India’s GDP growth has gone down from a high of 9.2% in third Quarter of the year 2016 to 5.7% in current 4thquarter of 2017. The economic growth rate is probably the slowest in last many years. However, Indian Economy as per global standard is not in recessionary stage. The UK and the European Union consider an economy in recession only when real GDP growth actually turns negative over two consecutive quarters and by this criterion, with a positive growth rate of 5.7%, Indian economy is far off from being in a recession.

 

All four contributors to economic growth – domestic consumption, foreign consumption or exports, private investment and government spending – are hit by the slowdown. In the first quarter of this fiscal year, domestic consumption fell to 6.66% as against 8.41% in the same period last fiscal; exports as a share of the Gross Domestic Product was down to 19% from 20%; and fixed capital formation decreased from about 31% of the GDP to 29.8%, signalling a slowdown in the industry as well.

 

Causes of Economic slow down
The cause of the problem as shared by some of the experts consists of supply-side shocks. Besides, three important contributors to this problem include Demonetisation & stressed banking sector, GST Implementation and problems in Agriculture sector.

 

The public goods are provided by government and the government needs tax revenues to supply them, and these depend upon national income. Then there is employment. A demand for labour exists only when there is a demand for goods. So growth is necessary if employment is to be assured.

 

There is not only a pool of unemployed persons in India to absorb but the country also needs to provide employment to youth continuously entering the labour force. The slowing of the economy is a source of concern as an economy that has been slowing for five quarters is unlikely to turn around quickly. Besides, it may not be able to revive on its own.

 

No demand - No Investment: Vicious Circle operates
Since it is capital formation, or investment, that drives growth in the economy, investment is an immediate source of demand as firms that invest buy goods and services to do so. It also expands the economy’s capacity to produce.

 

The two sources of investment are private and public. The Private investment source is depressed as of now due to the factors cited above and is difficult to revive unless some external force is applied for example – tax sops, incentives for investment, creating demand for certain products through public funded projects among others.

 

When there is no demand, supply has to be stopped due to piling up of stocks and production units go idle, leading to cut in labour force. It further reduces the income leading to less demand and further reduction in supply and stopping of production.

 

Since, investment involves committing funds for a long period under uncertainty, the stepping-up of public investment when private firms are unwilling to invest more is required.  Increased public investment increases demand and quicken growth and also encourages private investors, as the market for their goods expands.

 

Reforms: Are they leading to slowdown?
Structural reforms are being taken by almost all the governments or they have been claiming to be doing for more or less a quarter of a century now. Since 2014, in particular, “the ease of doing business” has received great attention from this government. But, the economy today is still less regulated than it was in 1991. Labour market reforms have not been taken up yet in Parliament.
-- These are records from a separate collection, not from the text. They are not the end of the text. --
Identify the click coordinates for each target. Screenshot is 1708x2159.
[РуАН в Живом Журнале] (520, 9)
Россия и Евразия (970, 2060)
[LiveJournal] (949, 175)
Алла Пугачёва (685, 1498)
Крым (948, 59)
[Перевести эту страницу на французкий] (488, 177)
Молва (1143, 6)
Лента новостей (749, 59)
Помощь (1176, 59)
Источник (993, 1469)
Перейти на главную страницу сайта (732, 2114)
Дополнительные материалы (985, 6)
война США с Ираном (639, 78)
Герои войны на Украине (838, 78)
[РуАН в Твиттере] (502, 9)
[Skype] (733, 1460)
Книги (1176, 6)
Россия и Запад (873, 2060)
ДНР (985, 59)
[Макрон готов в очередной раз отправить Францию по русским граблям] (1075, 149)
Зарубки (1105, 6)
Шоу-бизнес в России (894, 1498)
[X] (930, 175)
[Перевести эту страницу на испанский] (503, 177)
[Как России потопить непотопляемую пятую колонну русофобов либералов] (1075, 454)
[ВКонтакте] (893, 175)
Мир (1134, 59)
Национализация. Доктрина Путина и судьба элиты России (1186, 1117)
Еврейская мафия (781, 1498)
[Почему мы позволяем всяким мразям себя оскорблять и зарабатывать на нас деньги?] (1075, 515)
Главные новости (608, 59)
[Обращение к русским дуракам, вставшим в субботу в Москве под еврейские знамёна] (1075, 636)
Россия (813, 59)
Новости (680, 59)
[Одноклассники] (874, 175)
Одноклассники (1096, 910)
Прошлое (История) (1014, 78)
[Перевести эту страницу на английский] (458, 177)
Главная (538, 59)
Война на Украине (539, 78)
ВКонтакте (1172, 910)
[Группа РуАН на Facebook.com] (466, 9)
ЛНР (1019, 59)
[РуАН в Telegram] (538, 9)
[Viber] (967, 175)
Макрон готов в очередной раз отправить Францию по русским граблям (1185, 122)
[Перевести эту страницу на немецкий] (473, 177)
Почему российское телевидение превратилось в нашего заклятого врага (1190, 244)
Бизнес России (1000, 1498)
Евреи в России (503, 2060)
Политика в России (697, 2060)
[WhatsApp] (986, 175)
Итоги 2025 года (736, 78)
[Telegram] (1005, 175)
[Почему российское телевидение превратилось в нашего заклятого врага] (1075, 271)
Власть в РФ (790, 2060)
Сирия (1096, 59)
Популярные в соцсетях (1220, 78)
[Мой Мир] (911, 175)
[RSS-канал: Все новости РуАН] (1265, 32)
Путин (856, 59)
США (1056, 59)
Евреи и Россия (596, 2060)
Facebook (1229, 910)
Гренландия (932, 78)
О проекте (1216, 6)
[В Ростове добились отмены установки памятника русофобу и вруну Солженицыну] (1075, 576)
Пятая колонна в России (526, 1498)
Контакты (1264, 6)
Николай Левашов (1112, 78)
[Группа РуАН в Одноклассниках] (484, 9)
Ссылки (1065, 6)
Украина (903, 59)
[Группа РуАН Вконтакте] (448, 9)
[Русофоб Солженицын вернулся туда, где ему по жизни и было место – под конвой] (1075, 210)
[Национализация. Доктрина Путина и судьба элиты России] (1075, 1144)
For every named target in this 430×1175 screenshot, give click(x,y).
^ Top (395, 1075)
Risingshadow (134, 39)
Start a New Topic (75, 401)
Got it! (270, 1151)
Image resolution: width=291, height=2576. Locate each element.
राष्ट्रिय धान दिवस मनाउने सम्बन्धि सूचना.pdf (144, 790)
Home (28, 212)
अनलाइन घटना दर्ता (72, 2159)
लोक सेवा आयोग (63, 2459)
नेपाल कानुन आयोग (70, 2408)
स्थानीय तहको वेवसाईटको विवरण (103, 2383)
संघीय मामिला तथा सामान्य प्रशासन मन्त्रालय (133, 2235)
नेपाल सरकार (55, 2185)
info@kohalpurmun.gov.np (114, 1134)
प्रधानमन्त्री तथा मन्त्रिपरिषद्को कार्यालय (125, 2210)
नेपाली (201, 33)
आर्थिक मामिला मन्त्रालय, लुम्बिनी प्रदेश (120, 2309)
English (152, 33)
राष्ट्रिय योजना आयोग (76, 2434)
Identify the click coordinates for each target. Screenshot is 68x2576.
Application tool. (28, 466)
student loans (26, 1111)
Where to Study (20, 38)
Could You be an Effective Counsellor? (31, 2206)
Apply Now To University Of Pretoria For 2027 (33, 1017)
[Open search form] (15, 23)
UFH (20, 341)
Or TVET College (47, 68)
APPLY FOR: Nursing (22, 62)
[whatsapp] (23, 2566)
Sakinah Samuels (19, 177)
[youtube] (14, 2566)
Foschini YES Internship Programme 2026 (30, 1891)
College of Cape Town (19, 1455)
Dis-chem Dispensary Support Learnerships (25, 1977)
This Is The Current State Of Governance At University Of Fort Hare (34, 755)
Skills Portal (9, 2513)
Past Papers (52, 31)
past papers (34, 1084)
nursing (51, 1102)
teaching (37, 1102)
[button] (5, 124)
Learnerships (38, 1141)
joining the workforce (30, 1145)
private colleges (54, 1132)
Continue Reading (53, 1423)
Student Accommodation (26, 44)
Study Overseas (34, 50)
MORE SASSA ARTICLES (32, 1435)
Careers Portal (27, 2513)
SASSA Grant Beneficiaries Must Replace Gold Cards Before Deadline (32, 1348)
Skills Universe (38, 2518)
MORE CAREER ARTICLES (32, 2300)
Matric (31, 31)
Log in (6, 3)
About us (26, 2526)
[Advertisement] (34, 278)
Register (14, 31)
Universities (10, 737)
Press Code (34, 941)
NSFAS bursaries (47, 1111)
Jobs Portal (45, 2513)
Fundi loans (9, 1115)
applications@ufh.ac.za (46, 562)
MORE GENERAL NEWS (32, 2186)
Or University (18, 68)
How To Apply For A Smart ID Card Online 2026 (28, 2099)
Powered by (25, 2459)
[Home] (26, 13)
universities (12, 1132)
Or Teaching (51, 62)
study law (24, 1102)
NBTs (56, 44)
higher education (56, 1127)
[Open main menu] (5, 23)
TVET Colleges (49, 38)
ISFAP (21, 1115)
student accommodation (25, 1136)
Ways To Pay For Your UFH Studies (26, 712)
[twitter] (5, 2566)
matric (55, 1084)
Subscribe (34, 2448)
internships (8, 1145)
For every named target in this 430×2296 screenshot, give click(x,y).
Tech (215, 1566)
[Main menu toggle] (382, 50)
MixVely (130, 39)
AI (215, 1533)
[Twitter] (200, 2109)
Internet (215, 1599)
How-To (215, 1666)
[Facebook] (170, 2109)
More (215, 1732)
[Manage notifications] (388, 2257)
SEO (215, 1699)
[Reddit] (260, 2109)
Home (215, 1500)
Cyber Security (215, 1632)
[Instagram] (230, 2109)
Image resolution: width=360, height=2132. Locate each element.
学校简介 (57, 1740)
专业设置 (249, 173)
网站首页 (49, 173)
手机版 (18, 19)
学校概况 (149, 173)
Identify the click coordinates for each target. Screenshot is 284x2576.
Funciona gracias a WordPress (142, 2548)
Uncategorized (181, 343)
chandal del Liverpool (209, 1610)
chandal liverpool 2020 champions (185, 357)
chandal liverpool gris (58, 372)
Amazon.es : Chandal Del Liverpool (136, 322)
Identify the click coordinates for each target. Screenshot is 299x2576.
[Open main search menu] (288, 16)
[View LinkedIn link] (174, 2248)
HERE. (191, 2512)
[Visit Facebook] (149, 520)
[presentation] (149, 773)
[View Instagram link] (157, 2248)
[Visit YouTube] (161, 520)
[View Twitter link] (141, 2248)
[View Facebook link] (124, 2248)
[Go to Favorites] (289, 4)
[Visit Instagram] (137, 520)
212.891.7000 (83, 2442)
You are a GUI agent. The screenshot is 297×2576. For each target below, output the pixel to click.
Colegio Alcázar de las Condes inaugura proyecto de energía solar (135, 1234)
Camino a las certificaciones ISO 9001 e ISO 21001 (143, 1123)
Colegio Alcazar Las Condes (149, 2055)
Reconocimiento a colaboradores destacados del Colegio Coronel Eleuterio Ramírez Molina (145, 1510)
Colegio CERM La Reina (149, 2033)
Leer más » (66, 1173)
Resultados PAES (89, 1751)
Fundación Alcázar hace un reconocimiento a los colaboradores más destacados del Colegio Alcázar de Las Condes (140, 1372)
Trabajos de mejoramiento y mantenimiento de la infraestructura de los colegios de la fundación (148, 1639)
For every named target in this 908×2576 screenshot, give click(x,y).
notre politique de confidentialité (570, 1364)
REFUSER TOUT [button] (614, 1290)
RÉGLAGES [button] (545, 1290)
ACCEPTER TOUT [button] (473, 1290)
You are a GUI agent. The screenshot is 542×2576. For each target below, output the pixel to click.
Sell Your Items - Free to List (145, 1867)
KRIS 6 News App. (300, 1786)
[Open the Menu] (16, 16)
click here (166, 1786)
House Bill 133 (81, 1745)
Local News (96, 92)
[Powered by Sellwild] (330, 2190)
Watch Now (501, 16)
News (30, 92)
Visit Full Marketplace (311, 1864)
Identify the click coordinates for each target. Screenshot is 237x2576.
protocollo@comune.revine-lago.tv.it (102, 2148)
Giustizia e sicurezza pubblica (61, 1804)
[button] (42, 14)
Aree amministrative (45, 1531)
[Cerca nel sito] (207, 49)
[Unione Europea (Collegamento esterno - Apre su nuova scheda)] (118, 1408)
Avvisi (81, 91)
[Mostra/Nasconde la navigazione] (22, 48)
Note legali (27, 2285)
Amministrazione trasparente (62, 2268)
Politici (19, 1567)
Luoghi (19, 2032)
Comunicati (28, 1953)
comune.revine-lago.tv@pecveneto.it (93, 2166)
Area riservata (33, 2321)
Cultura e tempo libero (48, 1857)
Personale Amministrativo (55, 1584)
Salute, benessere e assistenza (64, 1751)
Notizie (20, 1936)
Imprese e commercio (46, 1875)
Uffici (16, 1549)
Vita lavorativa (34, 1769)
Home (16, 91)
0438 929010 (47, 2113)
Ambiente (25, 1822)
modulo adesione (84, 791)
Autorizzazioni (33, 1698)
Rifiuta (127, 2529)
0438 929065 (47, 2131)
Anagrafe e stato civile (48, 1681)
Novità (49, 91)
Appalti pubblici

Share of manufacturing may rise if the labour market is liberalised.

 

Another fact is how the economy came close to achieving 10% growth in the late 1980s and during 2003-08 when the policy regime was no more liberal than it is now. It is also difficult to relate slowing domestic growth to sluggish world trade as data show 2016-17 to be a year of a major turnaround in exports. On the other hand, capital formation as a share of output has declined almost steadily for six years now. In 2014-15 it rose slightly.

 

Is it temporary phenomenon?
A few of the experts see it as a temporary or technical issue and think that its effects would soon fade out while others view this as a more serious crisis created by a barrage of supply-side shocks to the economy.

 

However, the crisis is seen as a deep structural issue rather than merely a short-run one. Now the government has to play a key role and understand the economic realities and avoid adventurism in policymaking and implementation.

 

Corporate sector & Industry criticize the Government
Although, a concrete plan to address the problem is being developed in consultation with Prime Minister Narendra Modi. However, a section of the industry and many economists have criticised the government for not being prudent enough to read the distress signs and for treating the slowdown as temporary and transient.

 

The economy grew by a mere 5.7% in the quarter ended June 2017. In the first quarter of this financial year, growth fell to 5.7% as against 7.9% in the same period last fiscal year.

 

How can India come out of slow down?
Leading economists and market researchers suggest following remedies to bring the Indian Economy on high growth track

 

More Government Expenditure
Government needs to spend more now to overcome the situation. Although the government has already spent much of its budgeted expenditure, it needs to spend more to spur investment and demand in the economy. An immediate boost without worrying much for consequences is needed by way of spending. 

 

Let Indian Rupee be weaker
Even a weaker Indian rupee should not be a problem. Stronger rupee is hurting both the exports and the business. Imports are surging and they are eating into the domestic market share. India needs growth now, so there is no need for ratings as of now.

 

Lower Lending rates
The recently announced monetary policy of RBI has not given any relief to boost Indian economy. The economists now advocate a steep rate cut in the benchmark lending rates to allow for monetary policy expansion. The Reserve Bank needs to cut interest rates for banks, thereby making borrowing cheaper for the industry and spurring investment.

 

Certainty in Business required
More certainty in the business environment is required. Businesses should be without shocks like demonetisation. In fact, after demonetisation shock, there is an environment of uncertainty in the economy. This stops the Private sector short of announcing the new projects. There should be an environment of certainty that no such disruptive moves would rock the economy in the near term.

 

No need for excuses: Acknowledge and spend in rural areas
The government needs to spend more on rural areas. Increasing rural people’s incomes can drive up the consumption demand, which in turn will boost the industry. To create more demand the Government needs to spend more in rural areas, construction sector and the unorganised sector

 

World Bank hopeful: Slow down to wane soon
The recent slowdown in India's economic growth is temporary and is an "aberration" mainly due to the temporary disruptions in preparation for the GST. It will get corrected in the coming months. The World Bank President Jim Yong Kim said that the Goods and Services Tax (GST) is going to have a hugely positive impact on the Indian economy. According to him, "We think that the recent slowdown is an aberration which will correct in the coming months, and the GDP growth will stabilise during the year. We've been watching carefully, as Prime Minister Modi has really worked on improving the business environment, and so, we think all of those efforts will pay off as well."